-- Input for this task follows --

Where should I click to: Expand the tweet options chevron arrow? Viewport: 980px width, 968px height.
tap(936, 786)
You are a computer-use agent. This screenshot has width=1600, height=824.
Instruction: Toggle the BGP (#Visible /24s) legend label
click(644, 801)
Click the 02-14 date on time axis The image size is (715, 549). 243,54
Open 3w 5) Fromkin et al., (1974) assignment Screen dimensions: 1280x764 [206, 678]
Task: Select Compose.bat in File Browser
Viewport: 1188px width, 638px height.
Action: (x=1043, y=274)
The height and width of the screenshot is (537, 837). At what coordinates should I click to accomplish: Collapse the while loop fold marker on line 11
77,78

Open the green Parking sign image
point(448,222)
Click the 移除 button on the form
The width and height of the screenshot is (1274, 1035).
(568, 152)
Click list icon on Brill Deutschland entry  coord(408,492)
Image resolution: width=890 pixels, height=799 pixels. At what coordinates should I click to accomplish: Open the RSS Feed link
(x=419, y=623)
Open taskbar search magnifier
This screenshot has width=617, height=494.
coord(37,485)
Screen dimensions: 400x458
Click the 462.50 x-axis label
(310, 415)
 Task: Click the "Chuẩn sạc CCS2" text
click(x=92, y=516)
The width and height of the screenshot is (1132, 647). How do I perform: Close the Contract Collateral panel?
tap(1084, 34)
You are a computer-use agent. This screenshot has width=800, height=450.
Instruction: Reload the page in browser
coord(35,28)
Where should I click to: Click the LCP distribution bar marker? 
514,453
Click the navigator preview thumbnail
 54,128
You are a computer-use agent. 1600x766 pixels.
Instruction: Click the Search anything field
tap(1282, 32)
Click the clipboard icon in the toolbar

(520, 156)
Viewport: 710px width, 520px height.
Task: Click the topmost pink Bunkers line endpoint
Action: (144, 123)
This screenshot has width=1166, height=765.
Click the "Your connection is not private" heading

-- Input for this task concluded --

* **What to produce**: Write out every record shown above, word for word.

* **Written solution**:
Where should I click to: Expand the tweet options chevron arrow? Viewport: 980px width, 968px height.
tap(936, 786)
You are a computer-use agent. This screenshot has width=1600, height=824.
Instruction: Toggle the BGP (#Visible /24s) legend label
click(644, 801)
Click the 02-14 date on time axis The image size is (715, 549). 243,54
Open 3w 5) Fromkin et al., (1974) assignment Screen dimensions: 1280x764 [206, 678]
Task: Select Compose.bat in File Browser
Viewport: 1188px width, 638px height.
Action: (x=1043, y=274)
The height and width of the screenshot is (537, 837). At what coordinates should I click to accomplish: Collapse the while loop fold marker on line 11
77,78

Open the green Parking sign image
point(448,222)
Click the 移除 button on the form
The width and height of the screenshot is (1274, 1035).
(568, 152)
Click list icon on Brill Deutschland entry  coord(408,492)
Image resolution: width=890 pixels, height=799 pixels. At what coordinates should I click to accomplish: Open the RSS Feed link
(x=419, y=623)
Open taskbar search magnifier
This screenshot has width=617, height=494.
coord(37,485)
Screen dimensions: 400x458
Click the 462.50 x-axis label
(310, 415)
 Task: Click the "Chuẩn sạc CCS2" text
click(x=92, y=516)
The width and height of the screenshot is (1132, 647). How do I perform: Close the Contract Collateral panel?
tap(1084, 34)
You are a computer-use agent. This screenshot has width=800, height=450.
Instruction: Reload the page in browser
coord(35,28)
Where should I click to: Click the LCP distribution bar marker? 
514,453
Click the navigator preview thumbnail
 54,128
You are a computer-use agent. 1600x766 pixels.
Instruction: Click the Search anything field
tap(1282, 32)
Click the clipboard icon in the toolbar

(520, 156)
Viewport: 710px width, 520px height.
Task: Click the topmost pink Bunkers line endpoint
Action: (144, 123)
This screenshot has width=1166, height=765.
Click the "Your connection is not private" heading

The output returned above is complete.